● **課題の指示**:
下に示す東京メトロ南北線延伸についての文章を、一字も変えずに全文抜き出せますか？

● **原文抜粋**:
━━━━
東京メトロ南北線延伸
東京メトロ南北線の白金高輪駅~品川駅を結ぶ地下鉄構想です。2016年国土交通省交通政策審議会答申198号に「国際競争力の強化に資する鉄道ネットワークのプロジェクト」として盛り込まれました。
当初は、都心部・品川地下鉄構想とも呼ばれていました。2030年代半ばの開業予定です。
東京メトロ南北線延伸の概要
東京メトロ南北線延伸は、白金高輪駅と品川駅を結ぶ地下鉄計画です。
白金高輪駅には東京メトロ南北線と都営三田線が乗り入れており、2面4線のホームがあります。このうち外側2線が目黒方面に延びており、内側の2線が白金高輪止まりになっています。この内側2線を品川方面に延ばします。内側2線は南北線が使用していることもあり、品川延伸の際も南北線優先のダイヤが組みやすくなります。
2023年に公表された環境影響評価書によりますと、延伸線は白金高輪駅内側からの留置線を延ばし、目黒通りから白金台駅付近で東に向きを変え、都営浅草線高輪台駅をかすめた後、第一京浜(国道15号)に入り込む形で南方向に転じます。
途中駅は設けません。白金台駅や高輪台駅をかすめる部分も通りますが、既存駅と深さが倍くらい違うこともあり、駅を設けないという判断になったようです。
━━━━
● **提供データ**:
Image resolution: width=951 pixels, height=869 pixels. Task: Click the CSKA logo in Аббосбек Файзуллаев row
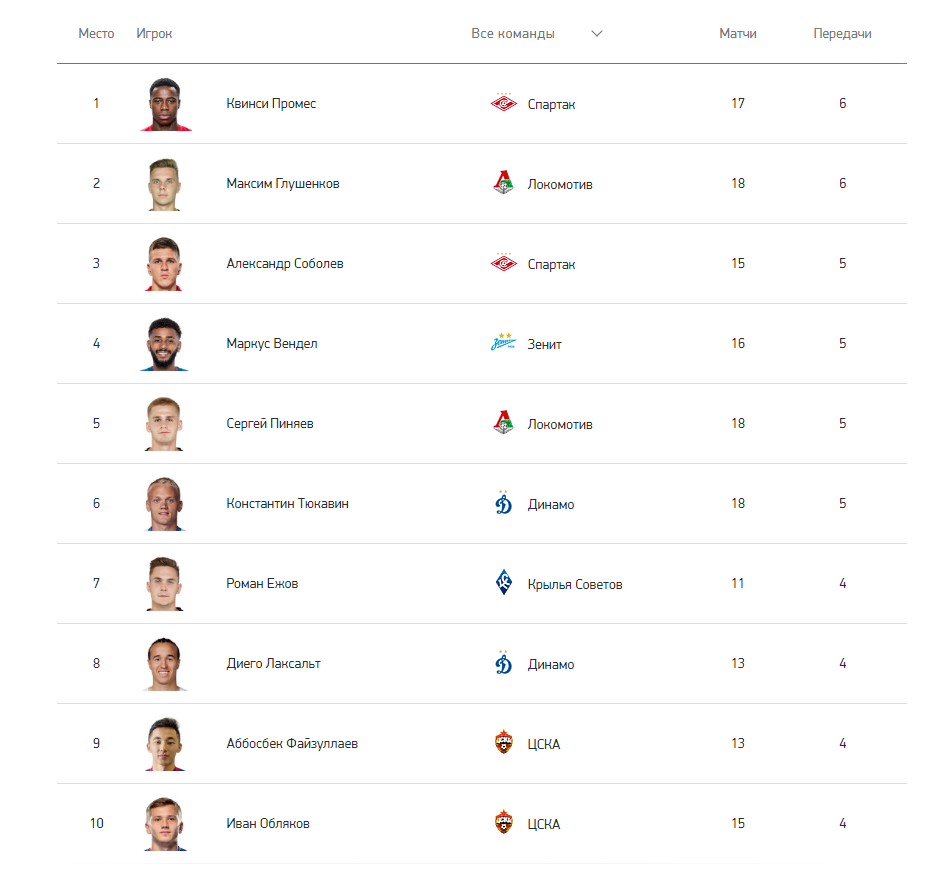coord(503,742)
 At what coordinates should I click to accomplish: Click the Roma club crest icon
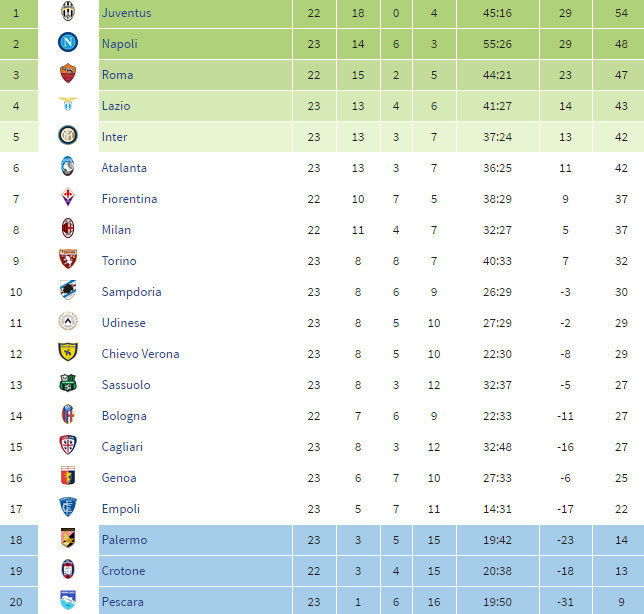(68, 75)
━━━━
● **課題への回答**:
東京メトロ南北線延伸
東京メトロ南北線の白金高輪駅~品川駅を結ぶ地下鉄構想です。2016年国土交通省交通政策審議会答申198号に「国際競争力の強化に資する鉄道ネットワークのプロジェクト」として盛り込まれました。
当初は、都心部・品川地下鉄構想とも呼ばれていました。2030年代半ばの開業予定です。
東京メトロ南北線延伸の概要
東京メトロ南北線延伸は、白金高輪駅と品川駅を結ぶ地下鉄計画です。
白金高輪駅には東京メトロ南北線と都営三田線が乗り入れており、2面4線のホームがあります。このうち外側2線が目黒方面に延びており、内側の2線が白金高輪止まりになっています。この内側2線を品川方面に延ばします。内側2線は南北線が使用していることもあり、品川延伸の際も南北線優先のダイヤが組みやすくなります。
2023年に公表された環境影響評価書によりますと、延伸線は白金高輪駅内側からの留置線を延ばし、目黒通りから白金台駅付近で東に向きを変え、都営浅草線高輪台駅をかすめた後、第一京浜(国道15号)に入り込む形で南方向に転じます。
途中駅は設けません。白金台駅や高輪台駅をかすめる部分も通りますが、既存駅と深さが倍くらい違うこともあり、駅を設けないという判断になったようです。